◆ Instructions to follow ◆
Can you extract every line of the records below and reproduce each one word for word?

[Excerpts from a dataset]
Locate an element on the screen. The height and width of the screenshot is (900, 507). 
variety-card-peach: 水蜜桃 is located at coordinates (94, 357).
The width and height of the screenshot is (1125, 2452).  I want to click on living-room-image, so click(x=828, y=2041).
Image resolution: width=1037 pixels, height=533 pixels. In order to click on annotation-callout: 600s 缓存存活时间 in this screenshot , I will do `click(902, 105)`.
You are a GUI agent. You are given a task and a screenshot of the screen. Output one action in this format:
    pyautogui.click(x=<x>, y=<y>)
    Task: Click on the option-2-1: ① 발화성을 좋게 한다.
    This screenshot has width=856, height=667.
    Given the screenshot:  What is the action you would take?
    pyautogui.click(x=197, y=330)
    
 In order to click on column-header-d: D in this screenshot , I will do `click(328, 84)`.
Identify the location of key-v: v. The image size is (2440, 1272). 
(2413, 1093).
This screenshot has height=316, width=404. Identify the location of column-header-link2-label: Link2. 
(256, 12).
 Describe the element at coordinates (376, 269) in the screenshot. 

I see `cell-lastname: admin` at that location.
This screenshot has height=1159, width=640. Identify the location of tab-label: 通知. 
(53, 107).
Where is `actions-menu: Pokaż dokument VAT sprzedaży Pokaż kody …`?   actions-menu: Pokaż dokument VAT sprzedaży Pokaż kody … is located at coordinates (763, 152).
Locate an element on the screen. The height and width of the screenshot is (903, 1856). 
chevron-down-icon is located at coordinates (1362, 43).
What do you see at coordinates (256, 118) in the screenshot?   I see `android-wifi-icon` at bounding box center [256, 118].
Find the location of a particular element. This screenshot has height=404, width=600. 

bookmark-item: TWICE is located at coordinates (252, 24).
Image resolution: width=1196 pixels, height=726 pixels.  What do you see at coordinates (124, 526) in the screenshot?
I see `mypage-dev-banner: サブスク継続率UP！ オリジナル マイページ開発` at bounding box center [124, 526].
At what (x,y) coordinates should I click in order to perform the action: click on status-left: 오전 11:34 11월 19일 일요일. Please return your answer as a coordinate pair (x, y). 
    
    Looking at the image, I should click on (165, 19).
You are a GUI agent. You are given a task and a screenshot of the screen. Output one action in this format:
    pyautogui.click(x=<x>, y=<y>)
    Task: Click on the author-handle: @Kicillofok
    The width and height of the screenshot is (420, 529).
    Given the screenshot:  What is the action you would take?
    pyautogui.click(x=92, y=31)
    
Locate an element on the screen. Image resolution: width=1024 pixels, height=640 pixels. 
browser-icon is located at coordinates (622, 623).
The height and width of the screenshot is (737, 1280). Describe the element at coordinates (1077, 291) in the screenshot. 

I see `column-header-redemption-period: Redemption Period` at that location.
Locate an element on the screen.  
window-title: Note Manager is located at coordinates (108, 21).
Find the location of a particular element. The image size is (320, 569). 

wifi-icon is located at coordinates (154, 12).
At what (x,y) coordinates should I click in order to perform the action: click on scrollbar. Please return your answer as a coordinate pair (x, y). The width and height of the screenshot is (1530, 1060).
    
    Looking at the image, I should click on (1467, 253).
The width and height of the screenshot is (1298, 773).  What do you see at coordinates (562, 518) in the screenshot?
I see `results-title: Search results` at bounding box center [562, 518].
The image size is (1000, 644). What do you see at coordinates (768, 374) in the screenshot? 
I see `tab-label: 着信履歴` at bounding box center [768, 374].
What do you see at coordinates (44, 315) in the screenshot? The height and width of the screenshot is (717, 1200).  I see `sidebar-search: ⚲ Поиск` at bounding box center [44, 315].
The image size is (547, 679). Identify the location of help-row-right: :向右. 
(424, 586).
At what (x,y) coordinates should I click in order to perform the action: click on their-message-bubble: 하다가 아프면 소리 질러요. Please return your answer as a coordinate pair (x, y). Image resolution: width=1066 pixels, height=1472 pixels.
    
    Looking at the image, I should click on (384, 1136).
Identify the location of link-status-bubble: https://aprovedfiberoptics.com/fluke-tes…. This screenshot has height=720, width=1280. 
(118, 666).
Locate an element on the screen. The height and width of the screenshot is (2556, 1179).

◆ Exercise response ◆
Locate an element on the screen. The height and width of the screenshot is (900, 507). 
variety-card-peach: 水蜜桃 is located at coordinates (94, 357).
The width and height of the screenshot is (1125, 2452).  I want to click on living-room-image, so click(x=828, y=2041).
Image resolution: width=1037 pixels, height=533 pixels. In order to click on annotation-callout: 600s 缓存存活时间 in this screenshot , I will do `click(902, 105)`.
You are a GUI agent. You are given a task and a screenshot of the screen. Output one action in this format:
    pyautogui.click(x=<x>, y=<y>)
    Task: Click on the option-2-1: ① 발화성을 좋게 한다.
    This screenshot has width=856, height=667.
    Given the screenshot:  What is the action you would take?
    pyautogui.click(x=197, y=330)
    
 In order to click on column-header-d: D in this screenshot , I will do `click(328, 84)`.
Identify the location of key-v: v. The image size is (2440, 1272). 
(2413, 1093).
This screenshot has height=316, width=404. Identify the location of column-header-link2-label: Link2. 
(256, 12).
 Describe the element at coordinates (376, 269) in the screenshot. 

I see `cell-lastname: admin` at that location.
This screenshot has height=1159, width=640. Identify the location of tab-label: 通知. 
(53, 107).
Where is `actions-menu: Pokaż dokument VAT sprzedaży Pokaż kody …`?   actions-menu: Pokaż dokument VAT sprzedaży Pokaż kody … is located at coordinates (763, 152).
Locate an element on the screen. The height and width of the screenshot is (903, 1856). 
chevron-down-icon is located at coordinates (1362, 43).
What do you see at coordinates (256, 118) in the screenshot?   I see `android-wifi-icon` at bounding box center [256, 118].
Find the location of a particular element. This screenshot has height=404, width=600. 

bookmark-item: TWICE is located at coordinates (252, 24).
Image resolution: width=1196 pixels, height=726 pixels.  What do you see at coordinates (124, 526) in the screenshot?
I see `mypage-dev-banner: サブスク継続率UP！ オリジナル マイページ開発` at bounding box center [124, 526].
At what (x,y) coordinates should I click in order to perform the action: click on status-left: 오전 11:34 11월 19일 일요일. Please return your answer as a coordinate pair (x, y). 
    
    Looking at the image, I should click on (165, 19).
You are a GUI agent. You are given a task and a screenshot of the screen. Output one action in this format:
    pyautogui.click(x=<x>, y=<y>)
    Task: Click on the author-handle: @Kicillofok
    The width and height of the screenshot is (420, 529).
    Given the screenshot:  What is the action you would take?
    pyautogui.click(x=92, y=31)
    
Locate an element on the screen. Image resolution: width=1024 pixels, height=640 pixels. 
browser-icon is located at coordinates (622, 623).
The height and width of the screenshot is (737, 1280). Describe the element at coordinates (1077, 291) in the screenshot. 

I see `column-header-redemption-period: Redemption Period` at that location.
Locate an element on the screen.  
window-title: Note Manager is located at coordinates (108, 21).
Find the location of a particular element. The image size is (320, 569). 

wifi-icon is located at coordinates (154, 12).
At what (x,y) coordinates should I click in order to perform the action: click on scrollbar. Please return your answer as a coordinate pair (x, y). The width and height of the screenshot is (1530, 1060).
    
    Looking at the image, I should click on (1467, 253).
The width and height of the screenshot is (1298, 773).  What do you see at coordinates (562, 518) in the screenshot?
I see `results-title: Search results` at bounding box center [562, 518].
The image size is (1000, 644). What do you see at coordinates (768, 374) in the screenshot? 
I see `tab-label: 着信履歴` at bounding box center [768, 374].
What do you see at coordinates (44, 315) in the screenshot? The height and width of the screenshot is (717, 1200).  I see `sidebar-search: ⚲ Поиск` at bounding box center [44, 315].
The image size is (547, 679). Identify the location of help-row-right: :向右. 
(424, 586).
At what (x,y) coordinates should I click in order to perform the action: click on their-message-bubble: 하다가 아프면 소리 질러요. Please return your answer as a coordinate pair (x, y). Image resolution: width=1066 pixels, height=1472 pixels.
    
    Looking at the image, I should click on (384, 1136).
Identify the location of link-status-bubble: https://aprovedfiberoptics.com/fluke-tes…. This screenshot has height=720, width=1280. 
(118, 666).
Locate an element on the screen. The height and width of the screenshot is (2556, 1179).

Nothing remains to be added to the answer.